Los bufidos del króxigor respirando alertarían de la presencia del grupo a toda criatura cercana. Como una bestia, no un caballo de la nobleza bretoniana, el mismísimo Galrauch habría de competir con aquellos pulmones henchidos por la fatiga. Trantxuin aún conservaba en el recuerdo el olor de la sangre caliente y blandía pesadamente, a un lado y al otro, cual péndulo impaciente por dar fin a su tortura, una maza dentada. Sus ornamentos apagados, embarrados y aun más sangre coagulada, derramada a espaldas de la avaricia y el sacrificio. Ya quisieran las tablillas de Tehekai, depositadas contra las ruinas del templo dedicado a Tepok, tras el grupo de eslizones, adquirir, recién recuperadas, la pureza que ostentaban sus brazaletes.

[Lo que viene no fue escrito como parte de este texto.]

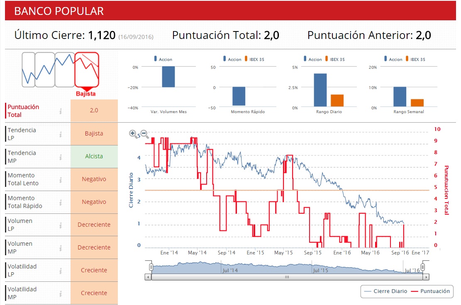Open info icon beside Tendencia MP
461x305 pixels.
(x=61, y=157)
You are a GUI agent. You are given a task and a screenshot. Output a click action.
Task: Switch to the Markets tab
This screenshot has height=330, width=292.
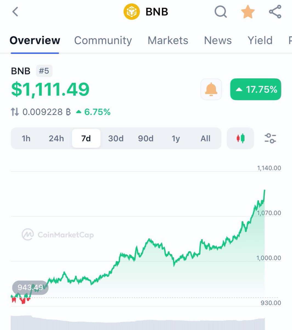[168, 40]

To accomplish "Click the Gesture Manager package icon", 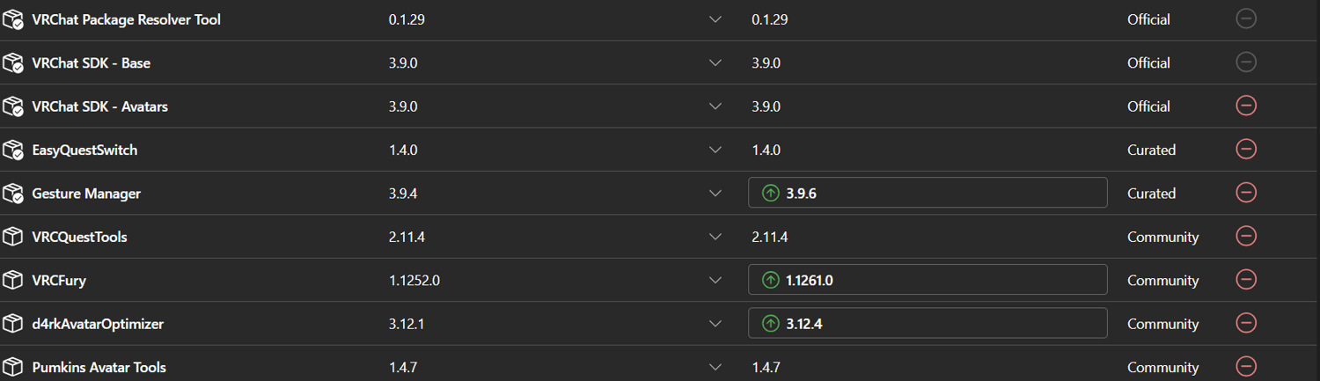I will 12,194.
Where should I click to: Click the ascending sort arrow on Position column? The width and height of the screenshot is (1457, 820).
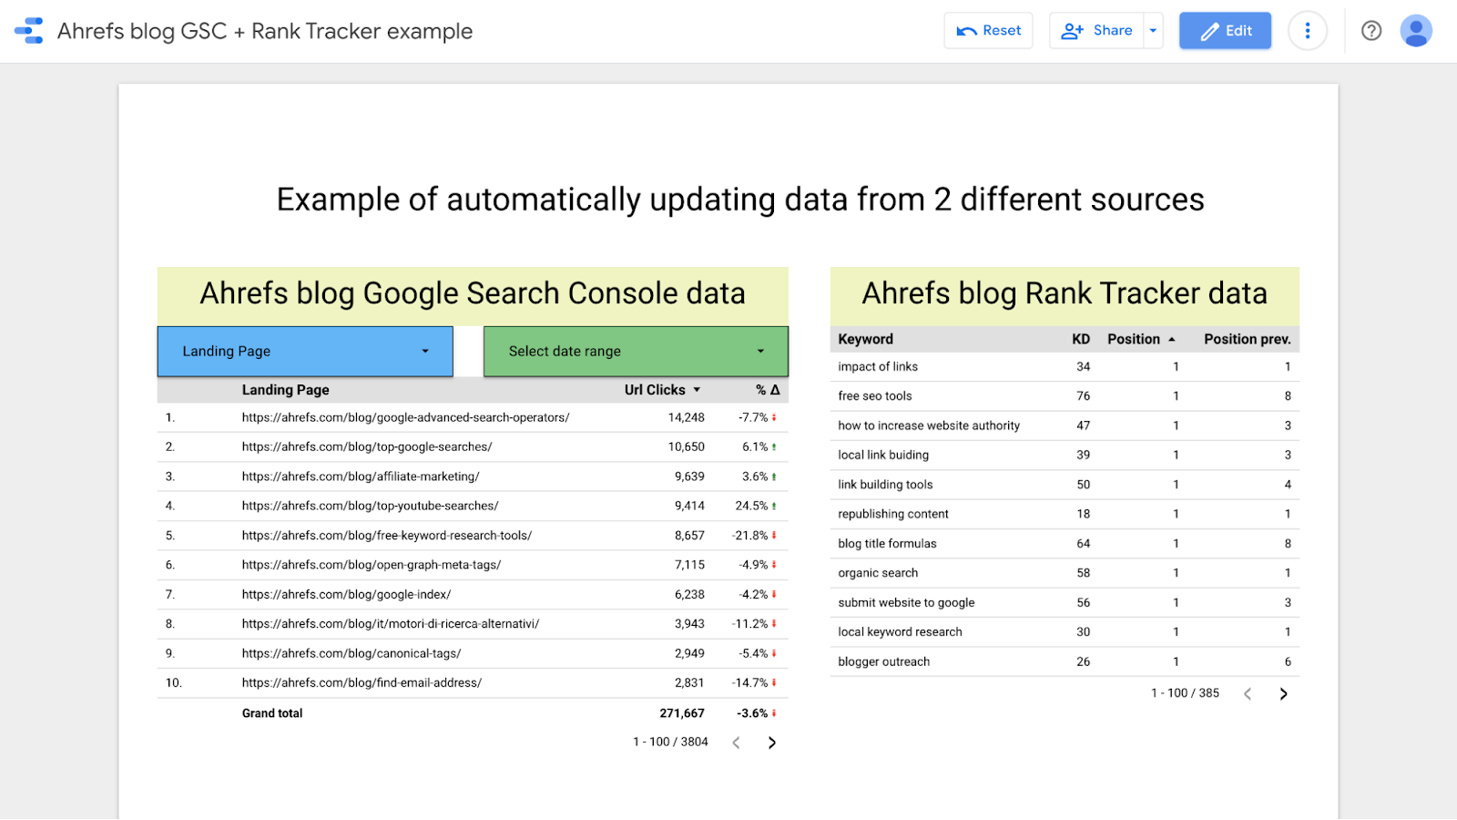coord(1173,338)
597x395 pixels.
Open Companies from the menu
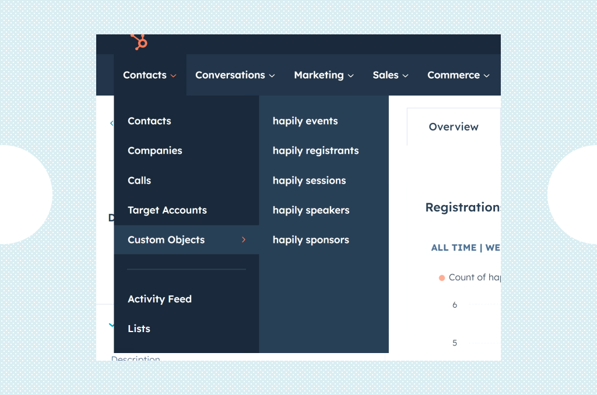[x=154, y=150]
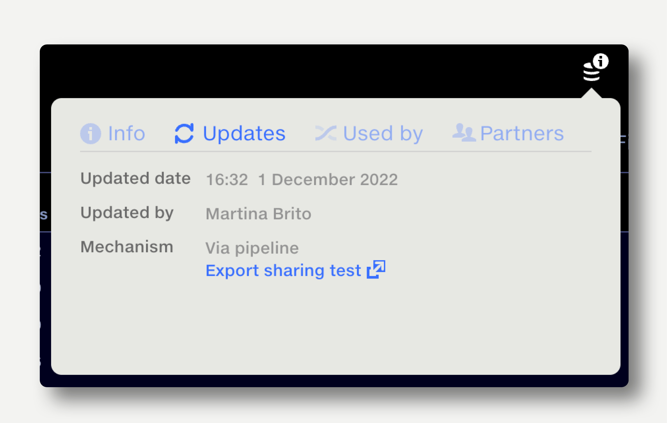Click the Info tab's circle icon

coord(91,134)

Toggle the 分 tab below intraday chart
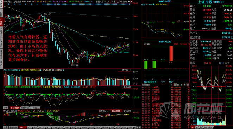[192, 127]
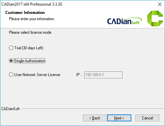Screen dimensions: 165x126
Task: Go to the previous step with Back
Action: [x=95, y=118]
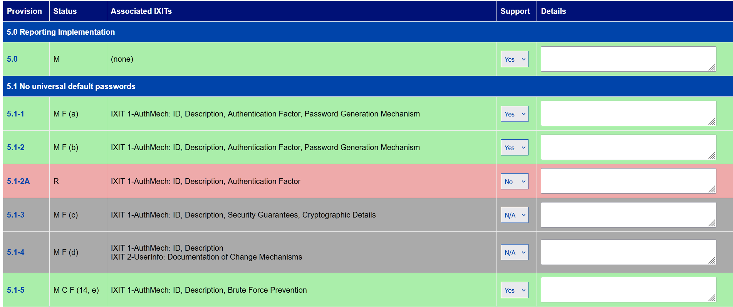Viewport: 733px width, 307px height.
Task: Click the Support column header
Action: 515,11
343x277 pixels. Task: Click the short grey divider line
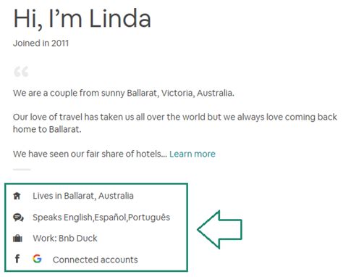tap(22, 170)
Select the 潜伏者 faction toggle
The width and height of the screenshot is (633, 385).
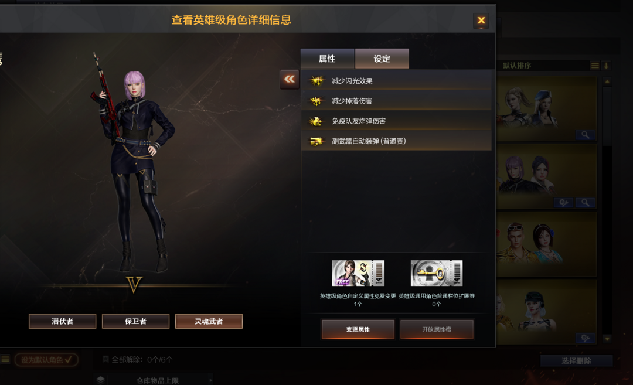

Apenas un destello entre el follaje, el ágil chapoteo de uno de los anfibios al acercarse a sus congéneres. Algo articuló, probablemente referido a los movimientos de los atacantes. No estaban muy lejos y ellos, en cambio, demasiado débiles. El recién llegado era alto y fornido entre los eslizones, con seguridad un desove favorecido. Ataviado con un tabardo grisáceo a la cintura y motivos en rojo; una ingeniosa prenda ceremonial confeccionada a partir de la piel de cualquier alimaña no deseada por nadie en el mundo de sangre caliente, caída desde los hombros hasta el comienzo de una cola sinuosa, le daba un aire imponente y distinguido. El báculo, los abalorios dorados, no había duda. El chamán se postró junto a las tablillas sagradas y ofreció el corazón blasfemo en señal de gratitud. Lo restregó por el metal hasta reventar sus tejidos y vomitaran éstos hasta la última gota. El agua se tiñó presurosa de rojo y siguió derramándose en su curso hasta la tierra fértil del continente de Lustria, definiendo las inscripciones en el oro.
Los eslizones temían lo peor, su ciudad-templo había quedado relevada en el Gran Plan, los Ancestrales habían abandonado Pahuax a su suerte. Sin embargo, aún desempeñarían un papel en el divino entramado antes del último desove, las tablillas de Tehekai eran entonces una pieza fundamental para la pervivencia de su pueblo.
El vapor salía a chorros de las fosas de Trantxuin, los ojos inyectados; la cola inútil, quebrada. Hundidos sus pies en el fango, empapada su impresionante osamenta espinal, desistió a deshacerse del arma, concienzudamente amarrada a su brazo. Lamentaba haber tenido que abandonar la contienda. En las calles de la ciudad los saurios libraban una cruenta batalla, una defensa desesperada. Algunos contingentes se habían aventurado por la espesura para intentar sorprender a los hombres lagarto desde varios ángulos. Y habían dado con uno de aquéllos. Sus modestas armas de mano eran mortales en distancias cortas pero no estaban preparados para hacer frente a una multitud.
La mandíbula del króxigor rechinó al entreabrirse, la cresta del chamán estaba roja. En aquel momento la selva cobró vida. Los zumbidos de dardos en el aire, y los espeluznantes alaridos de agonía que siguieron, llenaron el ambiente. Una voz bárbara resonó por encima de las demás procurando reagrupar a sus tropas. Nuevamente las cerbatanas hicieron su concierto. Los eslizones junto a las tablas estaban a punto de perder los estribos. Ni siquiera un ser de sangre fría es capaz de quedarse impertérrito ante una batalla cuyos contendientes son invisibles. Un trueno precedente, y un tremendo rugido con el que Trantxuan hizo callar a la naturaleza. La embestida del króxigor fue terrible. El crujido de ramas y huesos al quebrarse, los dientes de obsinita desgarraban carne a cada acometida de la maza descontrolada de la bestia, lanzando miembros y cuerpos por los aires.